● Excerpted text:
Then, however, came Christianity. As Robert Nisbet writes in his book History of the Idea of Progress, Christian thinkers gave “to the idea of progress a large and devoted following in the West and a sheer power that the idea could not have otherwise [in the absence of Christian beliefs] acquired.” The Greeks thought that the accumulation of human knowledge led to a mild, temporary improvement in the human condition—but only between conflagrations. But Christian philosophers “endowed the idea of progress with new attributes which were bound to give it a spiritual force unknown to their pagan predecessors.”
Christianity, then, offers unparalleled resources for cultural hope. (We are not for the moment talking about individual hope—hope for life after death. We are talking about corporate hope, social hope, hope for the future of society, of the human race—hope for a good direction to history.) Looking at the arc of history through the lens of Christ’s resurrection, we can make four broad statements about the nature of Christian hope: It is uniquely reasonable, full, realistic, and effective.
Christian hope is reasonable
First, there is formidable historical evidence that the resurrection of Christ actually happened. This makes Christian hope different from any other variety.
N. T. Wright explains that the resurrection of Christ presents evidence that demands explanation from historians and scientists. It can’t simply be dismissed. He writes, “Insofar as I understand scientific method, when something turns up that doesn’t fit the paradigm you’re working with, one option … is to change the paradigm.” We are not to exclude the evidence just because our old paradigm can’t account for it, but we are to include it within a new paradigm, “a larger whole.” A failure to provide a historically plausible alternative explanation for the eyewitness accounts and the revolutionary, overnight worldview change of thousands of Jews is not being more scientific—it is being less so.
Various kinds of Western progressivism believe history is moving toward more individual freedom or class equality or economic prosperity or technologically acquired peace and justice. But these views are not hypotheses that anyone can test. They are “hope so” hopes—beliefs that are not rooted in the empirical realm. The resurrection of Christ, however, includes powerful evidence from the empirical realm and, while still requiring faith, provides a highly reasonable, rational hope that there is a God who is going to renew the world.
Christian hope is full
Every religion has offered people a hope for a life after death. Our secular culture, in radical contrast, is the first in history to tell its members that both individuals and world history will end in ultimate oblivion. In the end, we go to nothing, both as a civilization and as persons.

● Assigned task 1: In the passage on Christian hope, what four qualities of Christian hope are named?
● Assigned task 2: Copy everything in the passage on Christian hope from "Christian hope is reasonable" down to "being less so.".

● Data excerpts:

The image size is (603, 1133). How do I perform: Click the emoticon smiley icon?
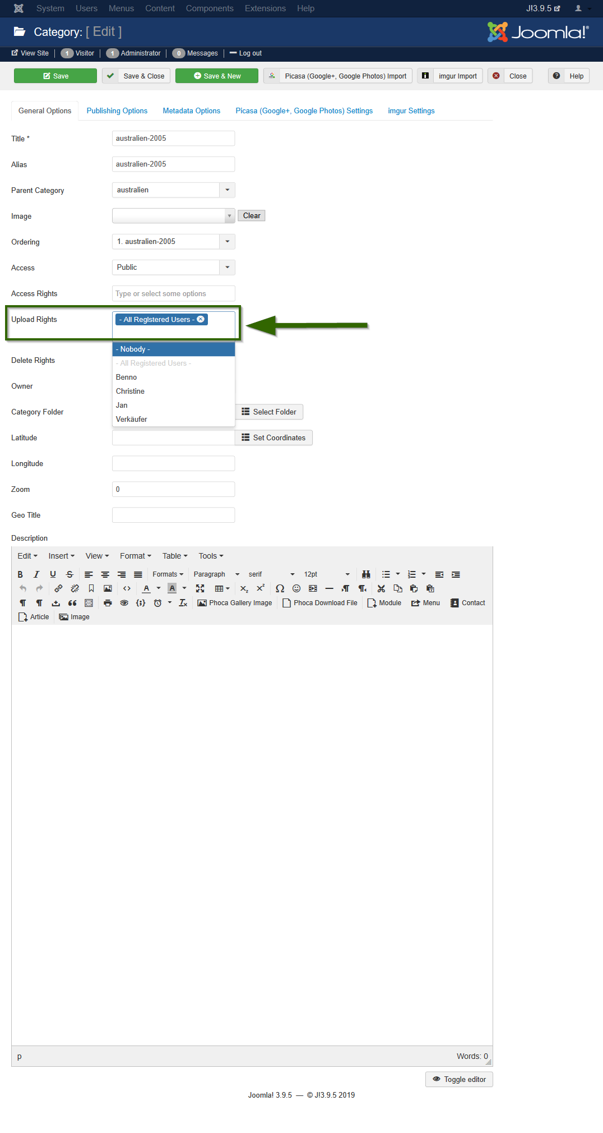(296, 588)
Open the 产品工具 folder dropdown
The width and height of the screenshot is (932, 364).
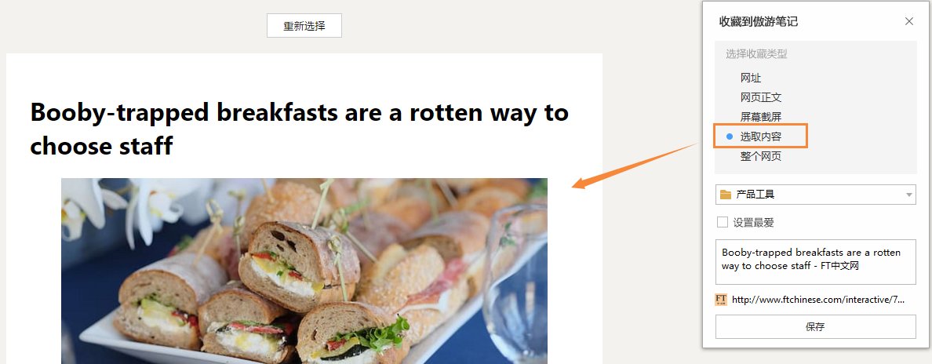(x=816, y=195)
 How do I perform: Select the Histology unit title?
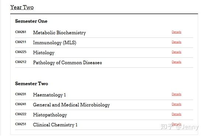click(x=44, y=53)
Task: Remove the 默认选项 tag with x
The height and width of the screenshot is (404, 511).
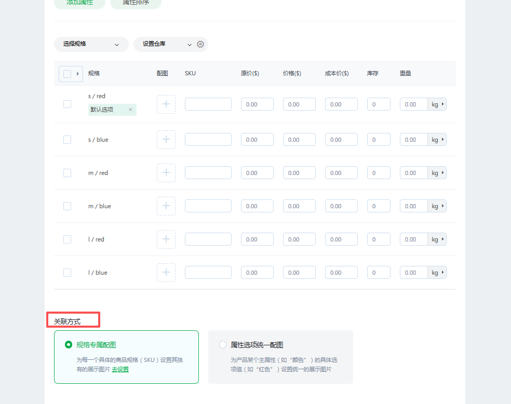Action: (130, 110)
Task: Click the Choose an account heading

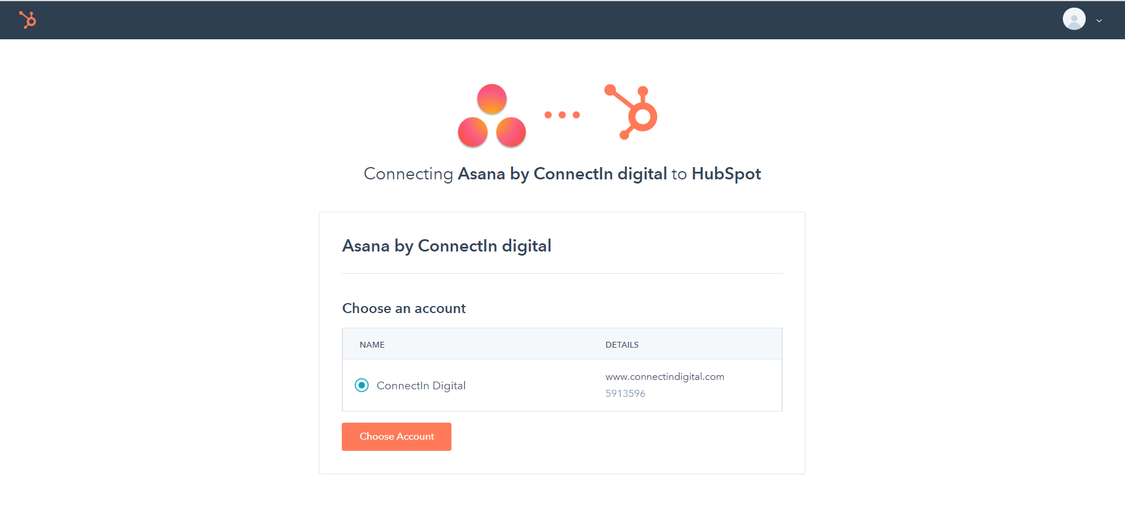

● Answer space 1: It is uniquely reasonable, full, realistic, and effective.

● Answer space 2:
Christian hope is reasonable
First, there is formidable historical evidence that the resurrection of Christ actually happened. This makes Christian hope different from any other variety.
N. T. Wright explains that the resurrection of Christ presents evidence that demands explanation from historians and scientists. It can’t simply be dismissed. He writes, “Insofar as I understand scientific method, when something turns up that doesn’t fit the paradigm you’re working with, one option … is to change the paradigm.” We are not to exclude the evidence just because our old paradigm can’t account for it, but we are to include it within a new paradigm, “a larger whole.” A failure to provide a historically plausible alternative explanation for the eyewitness accounts and the revolutionary, overnight worldview change of thousands of Jews is not being more scientific—it is being less so.